Aphids or greenfly are insects with an ordinary anatomy, but have an extraordinary life cycle.  The males and females die in the autumn once their eggs have been laid on various trees and shrubs. 

The eggs will survive in hibernation until they hatch in the spring and then tiny young aphids will feed by sucking the sap of new shoots with their piercing needle like mouthparts.  These young, called nymphs, are a miniature version of the adult but without developed reproductive organs.  There is no distinctly different larval stage in aphids.  Unusually, all of these young nymphs are female, no males or eggs will be seen again until autumn. Out of the batch of eggs some will be eaten by birds such a Long-tailed tits or Blue tits but only one egg is needed to start a colony.  It takes just a week before each nymph matures to an adult and then a further week for each adult to produce eighty offspring, all without mating, a process known as parthenogenesis or virgin birth.  Furthermore, each adult gives birth to live young, they are viviparous, no eggs are laid.

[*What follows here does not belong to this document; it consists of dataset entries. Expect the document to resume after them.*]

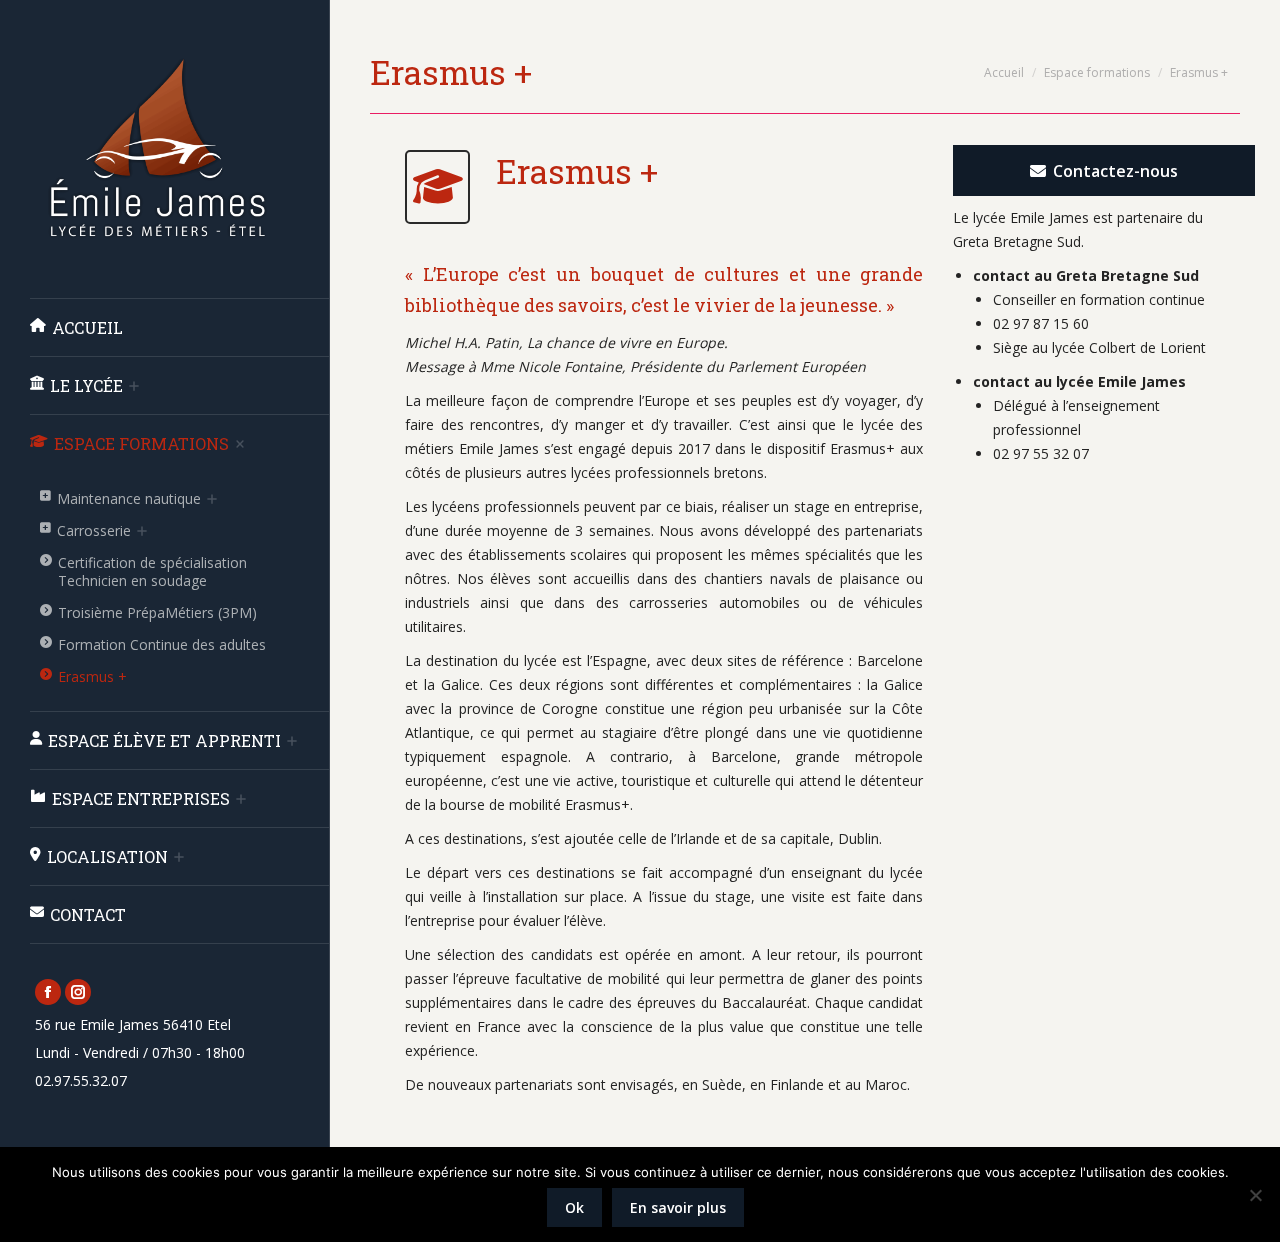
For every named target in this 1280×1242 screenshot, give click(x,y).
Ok (574, 1207)
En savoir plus (678, 1207)
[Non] (1255, 1195)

This ability to produce as many offspring as quickly as possible, continues throughout spring and summer, until the population becomes overcrowded or the plant becomes less nutritious.  Then another remarkable event happens.  Up to this point all the adults have been wingless, only now are winged adults produced which fly off to find a new food supply.  Why waste resources on producing wings when not yet needed, and those resources can be used instead to produce more aphids!  Sometimes aphids migrate to a new plant of the same species, e.g. the Oak aphid or to a more nutritious summer herbaceous host.  An example of the latter is the Black bean aphid which spends the spring on Spindle or Guelder rose and the summer on broad or runner beans.  To find new food aphids have the ability to migrate the length or breadth of Britain in a matter of days.  They are small, weak fliers but use this to their advantage.  At the hottest time of the day, they walk to the top of the plant and launch themselves in to the rising currents of hot air.  People in hot air balloons have noted that the main insects they see are aphids.  Where the aphids go now is random and depends on the movement of the wind.  At this time they are an important part of the diet of swallows, martins and swifts.  As the air cools the aphids coast downwards, landing at random but using their smell, sight and limited flying capabilities, to home in on their chosen host plant.  If unsuccessful, they repeat the process the next day.  Long, hot spells of summer weather help them to migrate and spread.  If on a herbaceous plant host then in the autumn when it is dying, their last migration will be back to their winter woody host.  Those that arrive now produce males and females which mate and lay eggs and the life cycle is repeated.

Throughout their life aphids damage crops by lowering yield and some species distort and damage young shoots as they feed.  They can also spread plant viruses which makes them our worst group of insect pests.  However, with over five hundred species of aphids in Britain, only a dozen or so are serious pests.  Aphids are important food for many animals including predatory insects such as ladybirds.  During the hot summer of 1976 there was a population explosion of aphids and then Seven spot ladybirds, but I have seen hardly any ladybirds this summer.  Anecdotally, I wonder whether aphids are less common.  Friend or foe I hope that these amazing insects are not in decline.